Opgave: Neem uit de tekst over de uitspraak van het College van Beroep voor het bedrijfsleven letterlijk het gedeelte over tussen "Het College heeft het" en "op € 1.518,-.", beide inbegrepen.

═════ Tekst

In deze zaak heeft het College van Beroep voor het bedrijfsleven op 26 april 2022 uitspraak gedaan in een geschil tussen een appellante en de minister van Landbouw, Natuur en Voedselkwaliteit. De appellante had bezwaar gemaakt tegen een besluit van de minister dat de uitbetaling van haar basis- en vergroeningsbetaling voor het jaar 2020 had vastgesteld. Het primaire besluit, genomen op 22 december 2020, kende de uitbetaling toe, maar het bestreden besluit van 25 mei 2021 herzag deze uitbetaling naar beneden, wat leidde tot het indienen van beroep door de appellante.
Tijdens de zitting op 11 maart 2022 heeft de appellante aangevoerd dat bepaalde percelen ten onrechte niet als subsidiabele landbouwgrond zijn aangemerkt. De minister had enkele percelen afgekeurd omdat deze niet voldeden aan de vereisten voor subsidiabiliteit, waaronder perceel 114, dat pas in september 2020 weer begroeid was. Het College heeft overwogen dat de beoordeling van subsidiabiliteit per jaar plaatsvindt en dat de situatie ter plaatse kan verschillen. Het College heeft vastgesteld dat de minister niet voldoende heeft onderbouwd waarom perceel 114 niet als subsidiabel kon worden aangemerkt, terwijl de appellante had aangetoond dat het perceel in het voorjaar van 2020 opnieuw was ingezaaid.
Het College heeft het beroep gegrond verklaard, het bestreden besluit vernietigd en de minister opgedragen om binnen acht weken een nieuw besluit te nemen, waarbij opnieuw moet worden beoordeeld of perceel 114 als subsidiabele landbouwgrond kan worden aangemerkt. Tevens is de minister veroordeeld in de proceskosten van de appellante, die zijn vastgesteld op € 1.518,-.

══════════
═════ Gegeven informatie

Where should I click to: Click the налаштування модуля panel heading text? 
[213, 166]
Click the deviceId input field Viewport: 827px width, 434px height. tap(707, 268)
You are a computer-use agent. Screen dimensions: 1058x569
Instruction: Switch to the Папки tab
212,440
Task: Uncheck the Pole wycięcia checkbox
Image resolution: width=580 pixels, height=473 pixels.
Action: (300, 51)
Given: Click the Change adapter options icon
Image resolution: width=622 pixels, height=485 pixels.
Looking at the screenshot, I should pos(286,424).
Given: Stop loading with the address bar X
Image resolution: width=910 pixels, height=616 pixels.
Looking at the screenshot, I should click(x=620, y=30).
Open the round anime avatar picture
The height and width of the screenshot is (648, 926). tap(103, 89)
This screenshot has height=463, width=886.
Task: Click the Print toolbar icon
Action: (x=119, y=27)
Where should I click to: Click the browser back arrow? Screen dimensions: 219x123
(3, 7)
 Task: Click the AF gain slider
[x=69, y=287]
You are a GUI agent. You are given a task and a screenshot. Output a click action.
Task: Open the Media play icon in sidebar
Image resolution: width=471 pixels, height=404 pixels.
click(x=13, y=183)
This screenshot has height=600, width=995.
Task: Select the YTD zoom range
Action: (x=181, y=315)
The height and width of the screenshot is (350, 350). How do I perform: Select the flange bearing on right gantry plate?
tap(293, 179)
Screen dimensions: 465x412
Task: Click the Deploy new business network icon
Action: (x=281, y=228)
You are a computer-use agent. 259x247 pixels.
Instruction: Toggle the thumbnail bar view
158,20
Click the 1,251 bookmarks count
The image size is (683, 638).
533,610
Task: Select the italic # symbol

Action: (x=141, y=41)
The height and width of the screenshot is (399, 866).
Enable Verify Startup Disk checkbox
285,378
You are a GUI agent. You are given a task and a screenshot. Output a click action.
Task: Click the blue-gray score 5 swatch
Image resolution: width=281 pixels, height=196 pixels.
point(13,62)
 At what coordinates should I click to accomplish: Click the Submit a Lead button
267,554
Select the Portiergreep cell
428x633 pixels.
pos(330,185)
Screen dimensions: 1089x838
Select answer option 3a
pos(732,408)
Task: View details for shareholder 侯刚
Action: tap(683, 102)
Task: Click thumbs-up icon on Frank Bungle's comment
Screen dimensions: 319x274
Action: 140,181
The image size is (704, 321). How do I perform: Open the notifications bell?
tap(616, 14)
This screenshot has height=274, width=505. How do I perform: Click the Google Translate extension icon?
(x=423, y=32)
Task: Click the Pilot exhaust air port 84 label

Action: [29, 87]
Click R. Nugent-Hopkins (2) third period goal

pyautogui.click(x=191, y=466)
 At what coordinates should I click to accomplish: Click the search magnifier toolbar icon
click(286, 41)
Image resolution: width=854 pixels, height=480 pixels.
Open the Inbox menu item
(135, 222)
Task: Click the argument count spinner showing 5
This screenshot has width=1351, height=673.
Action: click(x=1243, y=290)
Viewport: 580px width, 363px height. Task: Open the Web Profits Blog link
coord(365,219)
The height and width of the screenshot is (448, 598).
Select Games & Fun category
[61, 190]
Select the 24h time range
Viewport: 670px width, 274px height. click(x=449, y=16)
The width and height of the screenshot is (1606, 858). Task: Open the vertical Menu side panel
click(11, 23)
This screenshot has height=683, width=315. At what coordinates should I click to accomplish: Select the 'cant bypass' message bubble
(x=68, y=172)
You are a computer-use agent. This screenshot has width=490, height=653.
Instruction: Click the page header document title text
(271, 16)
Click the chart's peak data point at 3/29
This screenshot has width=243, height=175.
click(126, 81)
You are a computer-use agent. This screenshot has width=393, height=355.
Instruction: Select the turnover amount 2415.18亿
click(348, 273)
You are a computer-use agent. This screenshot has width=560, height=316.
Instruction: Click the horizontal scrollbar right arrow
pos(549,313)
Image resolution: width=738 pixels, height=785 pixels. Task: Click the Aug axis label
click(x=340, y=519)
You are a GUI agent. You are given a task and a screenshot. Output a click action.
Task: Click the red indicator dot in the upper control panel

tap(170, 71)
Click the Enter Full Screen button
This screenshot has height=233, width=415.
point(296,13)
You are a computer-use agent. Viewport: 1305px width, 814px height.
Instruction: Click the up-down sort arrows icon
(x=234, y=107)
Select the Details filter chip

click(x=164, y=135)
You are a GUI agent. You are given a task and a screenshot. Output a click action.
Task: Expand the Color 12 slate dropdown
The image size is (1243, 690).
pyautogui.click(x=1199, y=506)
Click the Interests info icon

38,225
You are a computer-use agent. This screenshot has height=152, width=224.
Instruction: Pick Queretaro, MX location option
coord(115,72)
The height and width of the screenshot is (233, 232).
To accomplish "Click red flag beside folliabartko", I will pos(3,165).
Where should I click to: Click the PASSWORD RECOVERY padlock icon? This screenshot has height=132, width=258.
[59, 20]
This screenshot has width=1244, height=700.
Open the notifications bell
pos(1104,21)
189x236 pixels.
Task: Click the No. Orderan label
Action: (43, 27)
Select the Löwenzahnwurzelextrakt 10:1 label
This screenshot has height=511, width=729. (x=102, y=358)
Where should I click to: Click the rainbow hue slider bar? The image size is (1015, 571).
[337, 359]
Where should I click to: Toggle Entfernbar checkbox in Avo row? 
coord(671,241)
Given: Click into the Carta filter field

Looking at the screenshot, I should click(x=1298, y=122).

══════════

Uitwerking:
Het College heeft het beroep gegrond verklaard, het bestreden besluit vernietigd en de minister opgedragen om binnen acht weken een nieuw besluit te nemen, waarbij opnieuw moet worden beoordeeld of perceel 114 als subsidiabele landbouwgrond kan worden aangemerkt. Tevens is de minister veroordeeld in de proceskosten van de appellante, die zijn vastgesteld op € 1.518,-.